Our Word of the Week this week is

PIETY

Through piety, a person shows reverence for God

On Sunday we celebrated the feast of the Most Holy Trinity which celebrates God in three persons. One of the 7 gifts of the Holy Spirit – Piety – reminds us to show reverence and respect for God the Father, God the Son and God the Holy Spirit at all times and we can do this in many ways. One way is by following the second of the Ten Commandments by never talking about God disrespectfully. We can also show reverence through prayer and the way that we behave.
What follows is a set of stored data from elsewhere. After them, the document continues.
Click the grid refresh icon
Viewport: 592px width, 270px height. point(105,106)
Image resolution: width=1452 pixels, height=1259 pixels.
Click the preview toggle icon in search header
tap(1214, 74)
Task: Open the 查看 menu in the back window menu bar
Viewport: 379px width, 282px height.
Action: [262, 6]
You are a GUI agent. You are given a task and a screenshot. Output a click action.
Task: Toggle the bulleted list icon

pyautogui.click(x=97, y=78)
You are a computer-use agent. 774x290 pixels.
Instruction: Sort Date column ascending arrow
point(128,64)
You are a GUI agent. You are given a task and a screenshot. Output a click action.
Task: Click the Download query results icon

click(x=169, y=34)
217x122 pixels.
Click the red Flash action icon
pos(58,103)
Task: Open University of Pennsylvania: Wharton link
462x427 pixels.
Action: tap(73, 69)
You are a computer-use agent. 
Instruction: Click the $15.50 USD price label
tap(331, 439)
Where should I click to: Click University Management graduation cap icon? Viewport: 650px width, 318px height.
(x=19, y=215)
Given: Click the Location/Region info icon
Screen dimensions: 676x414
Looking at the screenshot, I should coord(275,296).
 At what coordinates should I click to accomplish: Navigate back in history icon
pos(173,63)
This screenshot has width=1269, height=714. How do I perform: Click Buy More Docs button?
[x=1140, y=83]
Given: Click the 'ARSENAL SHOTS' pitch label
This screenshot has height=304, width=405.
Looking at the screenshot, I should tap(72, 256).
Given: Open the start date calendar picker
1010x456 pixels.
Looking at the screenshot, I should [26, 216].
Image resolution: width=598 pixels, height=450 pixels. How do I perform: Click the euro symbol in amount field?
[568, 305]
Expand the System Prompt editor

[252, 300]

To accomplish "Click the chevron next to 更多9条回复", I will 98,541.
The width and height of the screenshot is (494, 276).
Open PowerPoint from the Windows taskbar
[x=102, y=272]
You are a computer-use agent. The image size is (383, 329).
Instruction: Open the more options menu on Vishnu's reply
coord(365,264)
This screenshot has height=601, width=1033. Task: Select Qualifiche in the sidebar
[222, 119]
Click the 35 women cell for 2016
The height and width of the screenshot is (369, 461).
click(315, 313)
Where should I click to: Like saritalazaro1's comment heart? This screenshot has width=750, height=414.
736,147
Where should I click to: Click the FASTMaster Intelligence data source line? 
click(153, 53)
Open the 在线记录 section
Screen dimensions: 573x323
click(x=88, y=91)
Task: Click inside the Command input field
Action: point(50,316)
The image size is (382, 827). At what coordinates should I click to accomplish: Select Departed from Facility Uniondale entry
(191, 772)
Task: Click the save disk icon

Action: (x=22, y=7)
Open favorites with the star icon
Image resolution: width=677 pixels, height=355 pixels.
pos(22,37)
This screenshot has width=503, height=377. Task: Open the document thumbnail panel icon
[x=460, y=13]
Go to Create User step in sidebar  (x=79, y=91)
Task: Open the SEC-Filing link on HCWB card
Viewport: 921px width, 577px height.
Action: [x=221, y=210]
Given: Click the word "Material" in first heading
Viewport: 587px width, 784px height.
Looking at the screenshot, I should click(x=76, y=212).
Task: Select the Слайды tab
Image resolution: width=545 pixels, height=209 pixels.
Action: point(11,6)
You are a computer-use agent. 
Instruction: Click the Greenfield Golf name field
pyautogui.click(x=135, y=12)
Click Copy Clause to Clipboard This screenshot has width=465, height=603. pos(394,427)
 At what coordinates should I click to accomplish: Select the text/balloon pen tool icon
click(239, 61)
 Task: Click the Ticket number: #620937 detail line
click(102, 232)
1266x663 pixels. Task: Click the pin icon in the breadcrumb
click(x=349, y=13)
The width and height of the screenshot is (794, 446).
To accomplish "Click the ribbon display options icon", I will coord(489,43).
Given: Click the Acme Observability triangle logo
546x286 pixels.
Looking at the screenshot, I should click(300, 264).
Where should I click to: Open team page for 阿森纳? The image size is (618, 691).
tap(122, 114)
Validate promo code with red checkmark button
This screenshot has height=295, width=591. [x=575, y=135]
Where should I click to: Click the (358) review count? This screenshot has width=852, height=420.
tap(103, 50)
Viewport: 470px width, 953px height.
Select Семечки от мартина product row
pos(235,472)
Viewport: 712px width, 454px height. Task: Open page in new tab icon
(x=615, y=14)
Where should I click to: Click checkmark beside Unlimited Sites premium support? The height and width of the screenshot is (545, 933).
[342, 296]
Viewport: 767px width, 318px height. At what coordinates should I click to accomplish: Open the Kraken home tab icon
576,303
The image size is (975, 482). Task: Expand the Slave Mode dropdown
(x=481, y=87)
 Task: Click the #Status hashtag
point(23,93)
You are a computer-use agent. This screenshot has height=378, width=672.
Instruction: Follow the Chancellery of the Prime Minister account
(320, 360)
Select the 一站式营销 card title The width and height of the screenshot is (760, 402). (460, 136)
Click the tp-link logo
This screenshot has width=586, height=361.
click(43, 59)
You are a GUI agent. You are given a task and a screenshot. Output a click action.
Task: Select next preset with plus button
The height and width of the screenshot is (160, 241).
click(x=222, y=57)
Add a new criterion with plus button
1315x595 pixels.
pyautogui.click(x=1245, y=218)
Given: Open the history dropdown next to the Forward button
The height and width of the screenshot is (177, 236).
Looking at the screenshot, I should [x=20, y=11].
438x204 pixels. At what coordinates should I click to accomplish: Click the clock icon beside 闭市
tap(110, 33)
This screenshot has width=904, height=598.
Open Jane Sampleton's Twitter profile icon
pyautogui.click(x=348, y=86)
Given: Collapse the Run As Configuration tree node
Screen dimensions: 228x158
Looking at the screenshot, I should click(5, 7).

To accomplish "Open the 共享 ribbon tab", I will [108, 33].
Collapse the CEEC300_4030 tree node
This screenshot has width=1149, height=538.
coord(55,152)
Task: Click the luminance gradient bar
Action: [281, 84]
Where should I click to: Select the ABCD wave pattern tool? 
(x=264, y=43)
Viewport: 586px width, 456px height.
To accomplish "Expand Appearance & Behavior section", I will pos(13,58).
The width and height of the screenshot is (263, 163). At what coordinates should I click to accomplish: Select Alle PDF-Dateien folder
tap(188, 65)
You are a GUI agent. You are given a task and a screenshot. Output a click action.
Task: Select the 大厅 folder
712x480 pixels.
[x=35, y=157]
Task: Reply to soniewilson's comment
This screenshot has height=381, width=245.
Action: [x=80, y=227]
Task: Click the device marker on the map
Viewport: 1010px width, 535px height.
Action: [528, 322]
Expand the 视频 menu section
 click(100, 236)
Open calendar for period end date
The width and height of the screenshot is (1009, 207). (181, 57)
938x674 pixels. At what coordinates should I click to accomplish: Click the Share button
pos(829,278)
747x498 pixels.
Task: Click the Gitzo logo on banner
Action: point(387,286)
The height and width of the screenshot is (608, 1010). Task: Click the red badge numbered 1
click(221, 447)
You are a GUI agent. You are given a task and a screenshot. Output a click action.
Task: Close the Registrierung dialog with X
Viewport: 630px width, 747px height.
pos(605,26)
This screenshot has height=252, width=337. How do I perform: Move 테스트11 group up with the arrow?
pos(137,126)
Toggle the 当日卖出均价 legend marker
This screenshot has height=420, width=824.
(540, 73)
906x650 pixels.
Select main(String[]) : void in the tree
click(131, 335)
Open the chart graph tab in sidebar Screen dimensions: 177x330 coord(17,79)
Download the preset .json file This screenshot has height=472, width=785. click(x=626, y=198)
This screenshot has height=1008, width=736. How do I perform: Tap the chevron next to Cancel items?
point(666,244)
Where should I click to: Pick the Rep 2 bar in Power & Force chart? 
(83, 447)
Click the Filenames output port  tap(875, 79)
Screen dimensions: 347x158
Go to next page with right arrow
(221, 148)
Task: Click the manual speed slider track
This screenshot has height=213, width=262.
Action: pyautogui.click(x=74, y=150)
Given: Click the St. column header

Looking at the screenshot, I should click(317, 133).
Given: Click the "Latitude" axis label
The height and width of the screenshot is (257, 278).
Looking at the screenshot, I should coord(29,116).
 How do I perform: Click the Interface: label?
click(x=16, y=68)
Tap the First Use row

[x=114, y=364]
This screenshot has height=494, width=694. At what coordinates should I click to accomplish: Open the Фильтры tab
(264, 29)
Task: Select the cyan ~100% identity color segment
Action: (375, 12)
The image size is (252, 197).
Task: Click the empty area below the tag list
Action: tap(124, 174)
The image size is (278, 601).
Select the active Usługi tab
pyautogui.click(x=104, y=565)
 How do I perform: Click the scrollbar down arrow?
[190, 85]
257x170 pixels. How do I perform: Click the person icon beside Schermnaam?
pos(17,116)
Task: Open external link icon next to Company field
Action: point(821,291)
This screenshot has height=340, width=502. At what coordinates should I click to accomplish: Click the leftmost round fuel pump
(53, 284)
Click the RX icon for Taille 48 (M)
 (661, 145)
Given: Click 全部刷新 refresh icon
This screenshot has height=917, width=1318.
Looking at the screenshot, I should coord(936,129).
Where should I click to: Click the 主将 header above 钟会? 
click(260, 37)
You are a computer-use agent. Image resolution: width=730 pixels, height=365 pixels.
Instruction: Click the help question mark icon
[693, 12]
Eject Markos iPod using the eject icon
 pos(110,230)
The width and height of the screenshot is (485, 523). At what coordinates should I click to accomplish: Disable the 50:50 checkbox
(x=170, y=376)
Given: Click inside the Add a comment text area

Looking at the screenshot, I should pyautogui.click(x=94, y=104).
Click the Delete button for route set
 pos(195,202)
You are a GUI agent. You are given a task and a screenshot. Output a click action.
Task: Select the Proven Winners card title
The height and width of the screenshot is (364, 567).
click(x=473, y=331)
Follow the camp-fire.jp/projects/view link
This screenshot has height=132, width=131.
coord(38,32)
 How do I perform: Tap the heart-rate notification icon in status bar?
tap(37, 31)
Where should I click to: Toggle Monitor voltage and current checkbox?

Make an effort this week to be reverent and to show respect to God and to those around you.

Notices for this week: 

  • On Monday, the Chapel will be open at break time but closed during lunchtime.
  • NEW – Y7 Retreat is being postponed from this Friday, normal lessons for Y7 on Friday – new date to be sent to staff soon!

Leader/Young person: “Good morning, let us start our prayer by making the Sign of the Cross.”

All: “In the name of the Father, and of the Son, and of the Holy Spirit, Amen.”

This weeks word of the week video is led by some of the students at Trinity school. Some of the Trinity students thought about some of the places around their school they particularly experience piety. Remember piety means showing reverence and respect to God the Father, God the Son and God the Holy Spirit.

 

A moment to pause and reflect 

Even though there are particular places we might associate with the word piety, such as the chapel, or a prayer focus, or a church, we should try to involve piety into all parts and places of our lives to ensure that we are always showing respect and reverence to God. Christians believe that, God is love. God is omnipotent (all-powerful), omniscient (all-knowing) and omnibenevolent (all good and loving). He created us out of love and created us in his own image, therefore we can show our thanks and gratitude to God by showing respect and reverence.

Think about an aspect of your life where you could use or show more respect for God.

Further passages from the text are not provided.